事例9:インフォザイン

株式会社 インフォザイン

可変グリッドレイアウトは、ワンソースで、スマートフォンからデスクトップまで様々な画面サイズに対応するサイトを実現するデザイン手法だ。Dreamweaver CS6 には、新機能として、可変グリッドレイアウトを簡単に制作できる環境が搭載された。本サイトのコンテンツをベースに、可変グリッドレイアウトのサンプル制作を担当した赤澤さんと加藤さんに、実際に作業の様子や使い勝手を伺ってみた。

マルチスクリーン互換サイト制作の敷居を下げる Dreamweaver CS6

-- 可変グリッドレイアウトは始めてだったとのことですが、初めてツールを使ってどんな印象だったでしょうか?

「Dreamweaver CS6 の可変グリッドレイアウト機能は、スマートフォン・タブレット・PCの 3 種類の画面に対応するレイアウトをデザインできます。初期設定から、Div タグの挿入、配置の指定まで、ツールがサポートしてくれるので、高度な知識は不要で、直感的にほぼマウスだけでデザイン作業が行えます」(赤澤)

「自分はツール内でマウスを使って Div 領域を並べるだけでよくて、実際のレイアウトはツールが生成する CSS に任せてしまえる点が楽だなと感じました。最初は使い方が分からず少し戸惑いましたが、とりあえず一度つくってみたところ、その後は簡単にマルチスクリーン対応のサイトがつくれるようになりました」(加藤)

「可変グリッドレイアウト機能では、スマホ、タブレット、PC とビューを切り替えながら、それぞれの画面のレイアウトを指定します。最初に各画面に配置するグリッドの数を個々に指定するのですが、今回のサンプル作成にあたっては、スマホはカラム数が 1 なのでグリット数を最小の 2、PC は元のサイトの 3 カラム表示時の比率がだいたい 3:3:7 だったのでグリッド数を 13 としました。タブレット版は、記事のコンテンツを大きく見せたかったので、PC 版と同じ列数としました」(赤澤)

起動画面

Dreamweaver CS6 の可変グリッドレイアウト機能はモバイルファースト

-- 具体的にサンプルを制作した手順を説明して頂けますか?

「CS6 の可変グリッドレイアウトでは、最初にスマホ画面のレイアウトを行います。Dreamweaver CS6 から生成される CSS も、スマホ向けの CSS がデフォルトとされていますので、今回の作成ではモバイルファーストを意識してコンテンツを配置していきました」(赤澤)

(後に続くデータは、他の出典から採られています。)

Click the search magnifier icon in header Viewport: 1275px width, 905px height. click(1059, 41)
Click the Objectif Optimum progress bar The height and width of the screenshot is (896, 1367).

「コンテンツを配置するには、まず入れ物となる Div タグを挿入します。デザインビュー内で挿入したい位置をクリックしてから、挿入パネル内の可変グリッドレイアウト専用の Div タグをクリックすると、グリッド上に Div の領域を示す四角い枠が配置されます。あとは、通常の制作と同様に Div 領域内に必要なコンテンツを配置していきます。スマホの画面は 1 カラムなので作業は単純ですが、念のためライブビューに切り替えて表示確認を行います」(加藤)

スマートフォンレイアウト画面

-- その後にタブレットと PC 用の画面レイアウトを作成したのですね?

「タブレット画面では 2 カラムの配置とし、記事を左カラムに、ナビゲーションを右カラムに配置しました。Div 領域を表すボックスは、右辺を使って左マージン、左辺を使って幅の指定ができます。その際、指定の単位はグリッドが基準となるため、グリッド数を多めにして作った方が、位置も大きさも調整はしやすいと思います」(赤澤)

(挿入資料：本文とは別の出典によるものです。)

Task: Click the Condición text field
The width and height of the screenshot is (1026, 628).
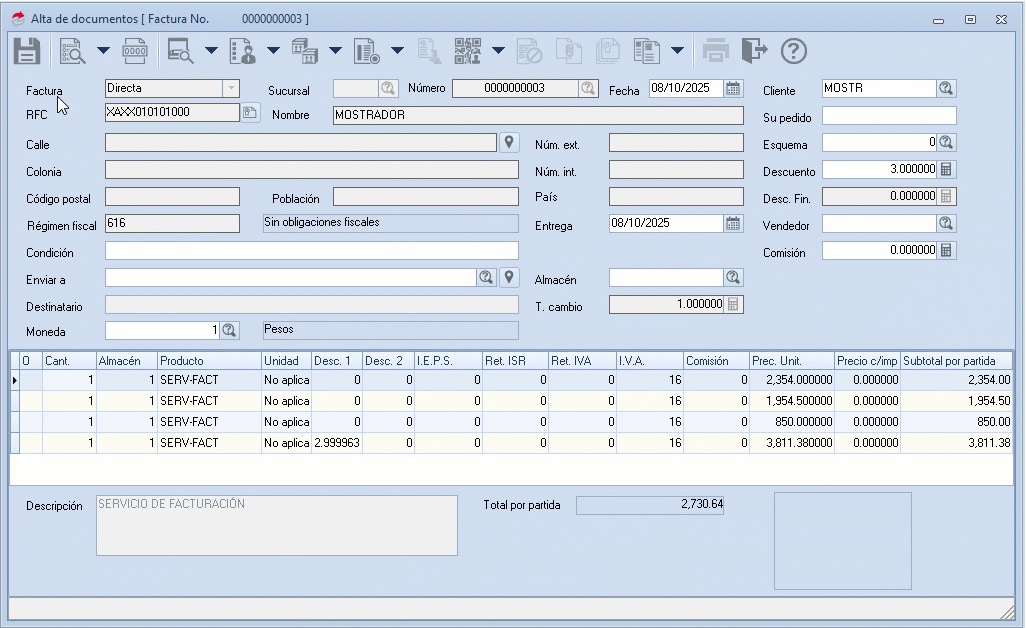Action: coord(311,251)
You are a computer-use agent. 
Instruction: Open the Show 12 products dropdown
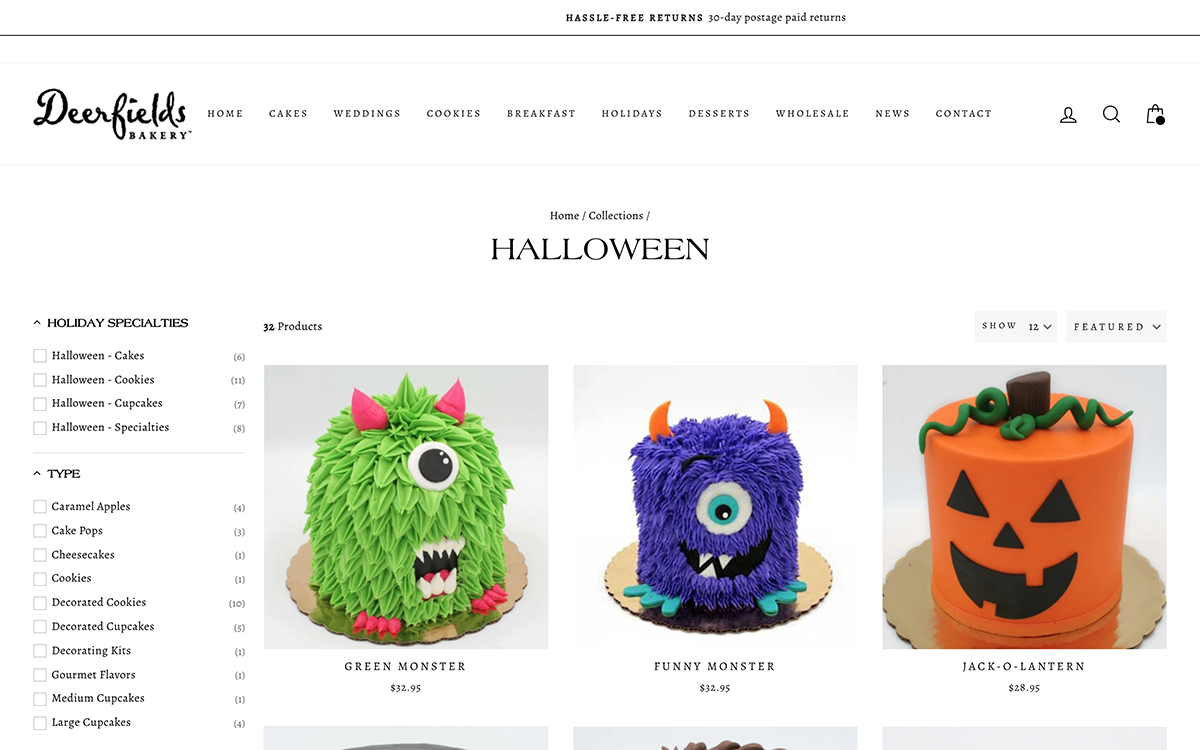click(x=1016, y=327)
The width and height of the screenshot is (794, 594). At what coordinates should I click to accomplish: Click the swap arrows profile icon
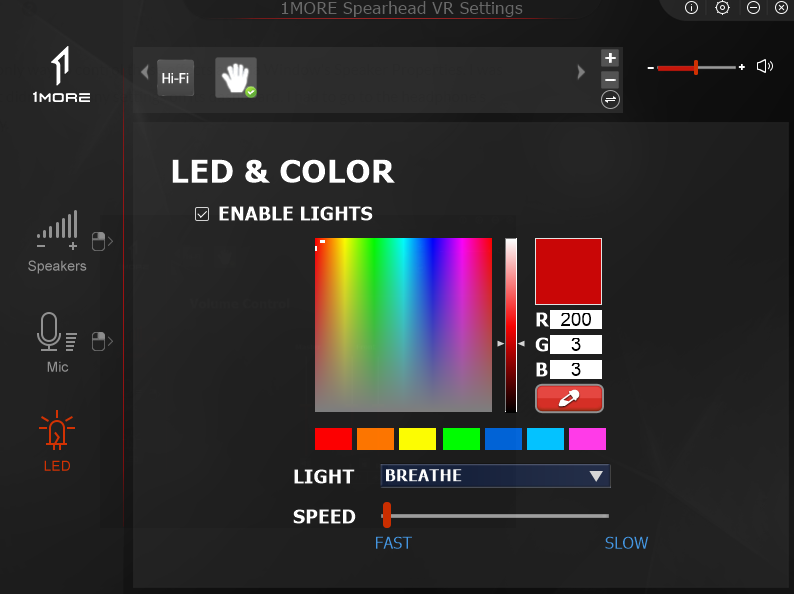pyautogui.click(x=610, y=100)
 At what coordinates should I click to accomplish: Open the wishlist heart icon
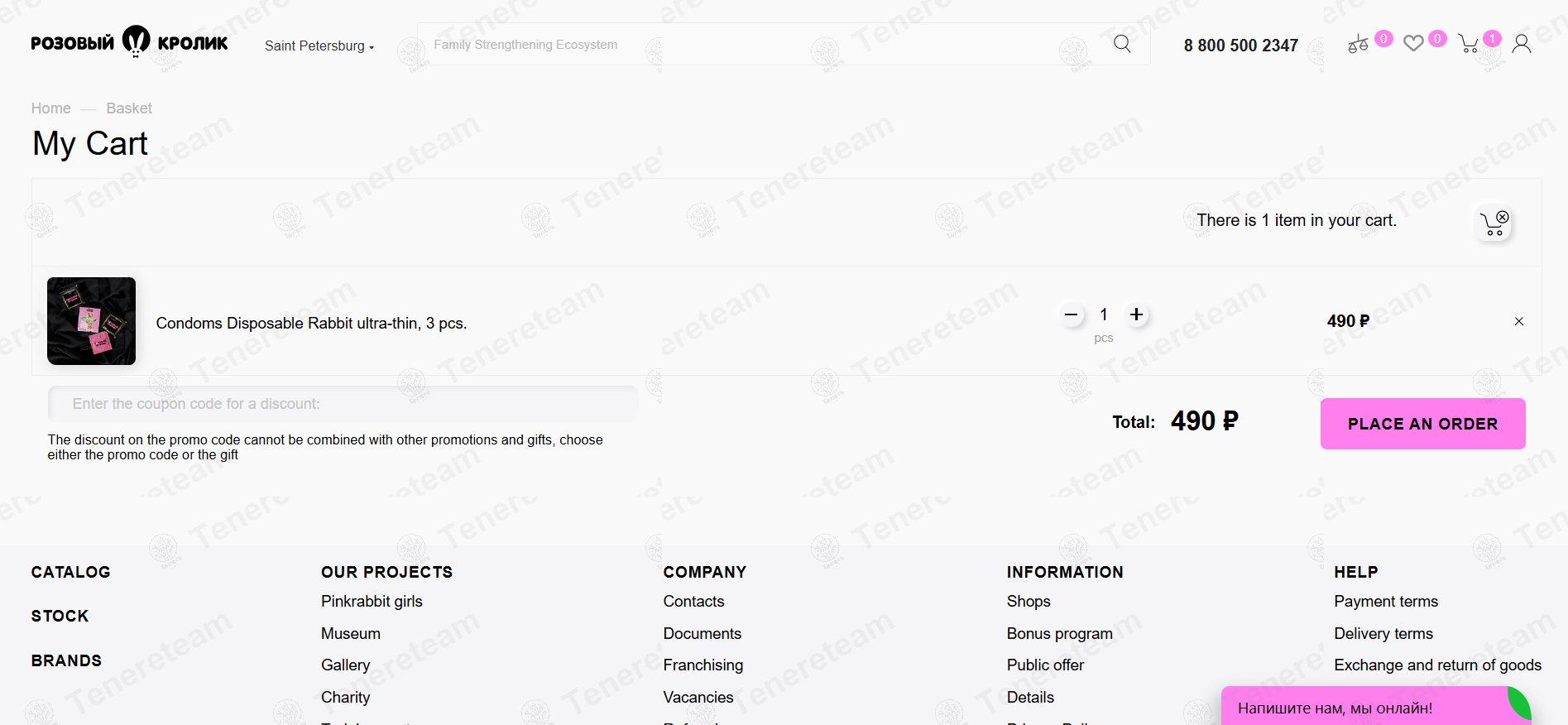pos(1413,43)
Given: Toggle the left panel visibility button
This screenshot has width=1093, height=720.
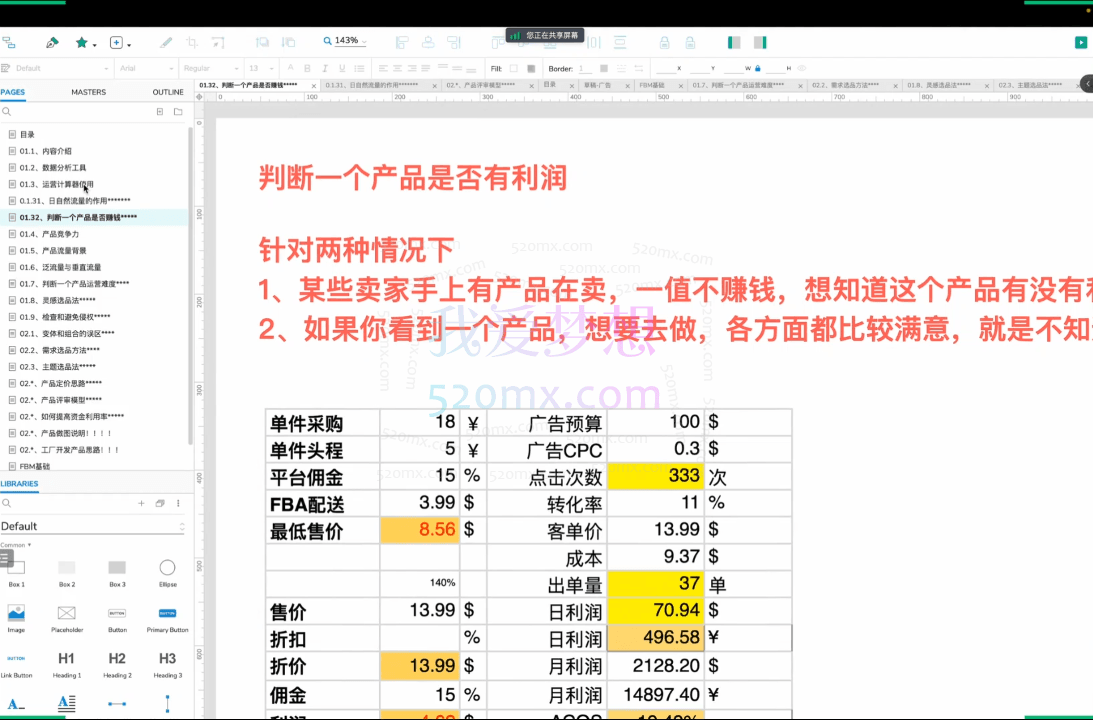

「Div タグは、新しい行の先頭に置くか、一つ上の行に置くかを指定できます。その指定には、Div タグを選択すると表示されるアイコンを使います。2 つの Div 領域が横に並べられる幅になっていれば、上に置く様に指定された Div タグは、前の Div タグの右側に配置されます」(加藤)

タブレットレイアウト画面

「PC 向けの画面では、表示幅も広いので 3 カラムの配置として、各コンテンツを配置しました。ナビゲーションの横にバナーを配置しています」(赤澤)

PCレイアウト画面

レスポンシブ Web デザインが容易に実現できるが、事前の設計は必須

-- Dreamweaver CS6 の可変グリッドレイアウト機能は、実際のクライアントへの提案にも使えそうですか?

「レスポンシブデザインは、幅を % で指定するため、レイアウトごとに各コンテンツが占める幅を計算するのに手間がかかります。表示がずれた際、間違いを見つけるのも面倒です。ところが、この機能を使うとそういった作業はツールに任せられるので、簡単かつ確実に実装することができました。これまで敷居の高いイメージがあったレスポンシブデザインも、これなら提案し易くなると思います」(赤澤)

「また、この機能を使うことで、レスポンシブデザインの理解を深めることができました。可変グリッドレイアウトの制作を経験したことのない方でも、直感的な操作で基本的なテクニックを利用することができるので、まずは学習が目的でも、是非試してみることをお勧めします」(加藤)

-- 何か制作時に注意した方が良いことはありますか?

「可変グリッドレイアウトのサンプルでは、デザインの参照元としたサイトと同じレイアウトは実現できていません。これは、可変グリッドレイアウト機能の制限によるものです。 具体的には、現在の仕様では、可変グリッドレイアウトを入れ子にすることが難しいという点があります。また、途中でグリッドの数を変更できないという点も気になりました」(赤澤)

「実際には、生成されたソースコードを直接編集すれば、今回のサンプルでも、参照元のサイトとほぼ同様のレイアウトの実現が可能です。ただ、今回は新機能の紹介が目的でしたので、デザインビューだけで作業を行った状態を公開しています」(加藤)

-- これから使い始める人に、何か一言お願いします

「Dreamweaver CS6 の可変グリッドレイアウトは、非常に便利だとは思いますが、どんなサイトでも構築できるわけではないので、この機能の特性を理解した上で、事前にしっかりと設計しておくことが大事になるかと思います。レスポンシブ Web デザインの基本的な考え方は必要だと思います」(赤澤)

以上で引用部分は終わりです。